Autonomy IDOL and FAST Search continue to hold the high end, evolving into "search platforms" that go beyond traditional drop in applications. The two leaders from earlier this decade, K2 and Ultraseek, are fading.

Google's new version 5 appliance has arrived in the enterprise search mainstream. While the new version won't satisfy every requirement, it addresses many of the earlier integration issues that had held it back. Expect to see the Google logo on a lot more enterprise portals.

Endeca has created some slick administration tools, doing very well in a head-to-head comparison with Autonomy and FAST despite their continued progress in this area.  As the importance of administration continues to increase, we are more enthusiastic about them in the Enterprise space.

Open source tools based on Lucene, including Nutch and Solr (LNS) are increasingly considered by companies, especially in niches that need to micromanage document relevancy and rating. Lucene and its derivatives are increasingly embedded in other software packages and services, to the point that many users won't even realize they're using it.

We had expected IBM to be the next entrant into the "Tier 1" lineup, based on their iPhrase acquisition. To our surprise, when we saw IBM at ESS East 2007, they were featuring one of their older engines, the OmniFind Enterprise Edition. IBM OmniFind is still not one of our new Fab 4 and an 1/2.

Dieselpoint, Intellisearch, Reccomind, ISYS, ZyLAN, Vivisimo, Siderean and Exalead have strong presences in niche markets.
 
To read the full article ... 2008 Enterprise Search Vendors: The New Fab 4 ... and 1/2. http://www.ideaeng.com/pub/entsrch/2008/number_01/article01.html

October 19, 2007

Is Gartner missing a trend?

The new Gartner 'Magic Quadrant' report for Information Technology, released last month, shows few surprises in the actual vendor chart. But the report goes on to explain that, of the open-source search engines, "none of them are significant enough to threaten the commercial market". They go on to specifically mention Lucene, saying "enterprises don't consider it a significant alternative". We beg to differ.

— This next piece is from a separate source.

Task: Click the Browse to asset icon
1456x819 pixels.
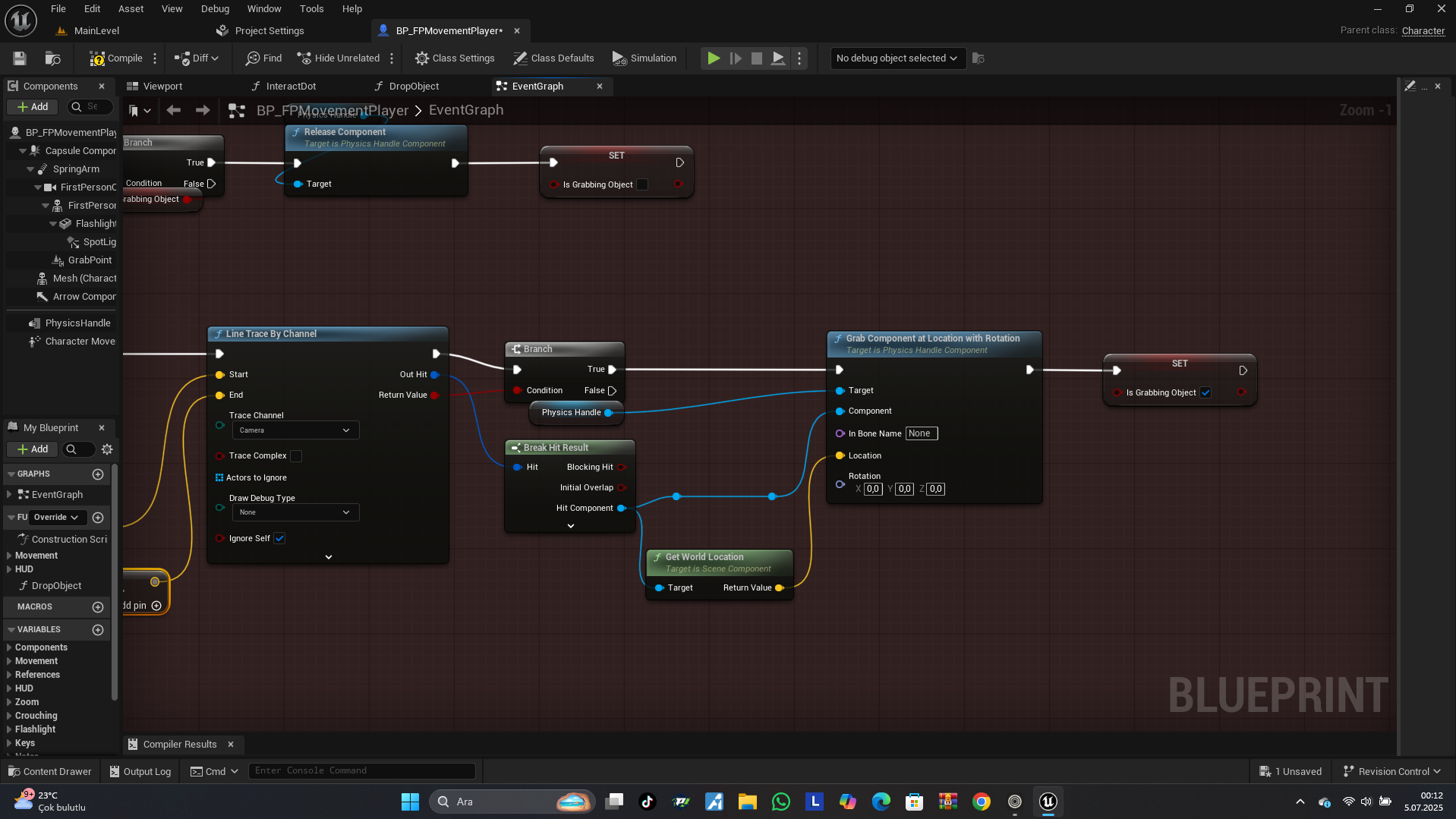Action: (52, 58)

Gartner does talk about IBM's strong support of Lucene; and they do say that, if IBM invests substantially in the technology, Lucene may reach its potential. However, we see a number of companies already placing their bets on Lucene - although here I am considering the Apache 'Lucene-Solr-Nutch' franchise as a single, related set of tools.  The list of Lucene users we know includes start-up vertical search companies that don't have much money; but we also see some well-funded and growing public companies which are choosing to build their skills in-house for total control over their own search destiny. Netflix, Monster.Com, and Pearson Scott Foresman are just a few of the companies that use Lucene-Solr-Nutch and are incredibly happy with their choice. And more are looking every day.

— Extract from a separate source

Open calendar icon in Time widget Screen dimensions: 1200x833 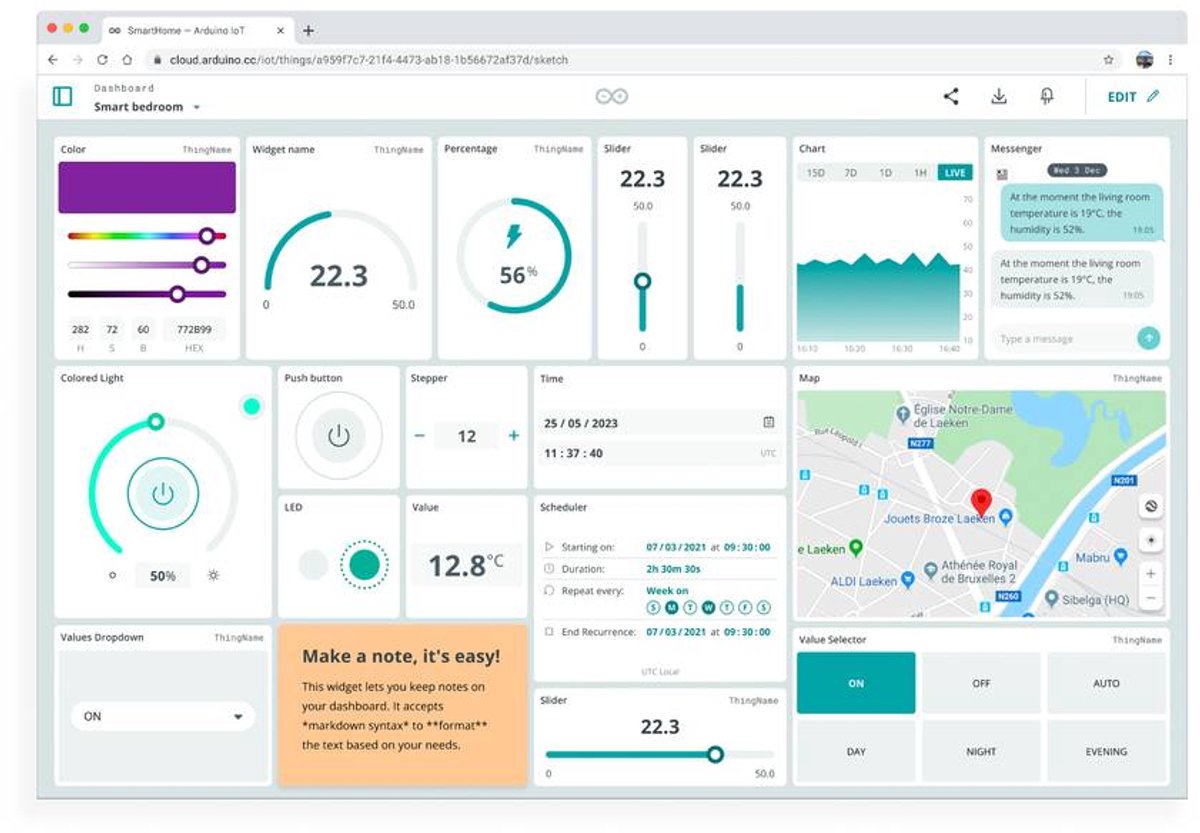point(768,423)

The open source path may not be right for every company. Lucene is a toolkit, and we tell our customers that "some assembly is required". It is still weak on filters for document formats, it offers weak stemmer support, and has no integrated support for document security. Lucene and Solr don't include a spider/crawler, although Nutch is always available for that. And while there are wrappers for other popular languages, you will probably want some developers who know Java pretty well. But once you have the right skills in-house, it provides pretty good search in a lightweight, portable application.


We agree with Gartner when they say support from a major vendor like IBM would be a major benefit to the Lucene franchise; but we don't think it's necessary. Think about this: Lucene included a parametric search capability months before the Google Search Appliance did. And the Lucene franchise features search term highlighting; completely tunable relevance and a transparent relevance algorithm; and the capability of fine tuning just about everything to work exactly as you want it. It may be a toolkit, but it is sure a pretty good one for many environments.

It's not like Gartner to miss the wave completely; maybe they are just not listening to the same people we've been talking to with in the corporate world.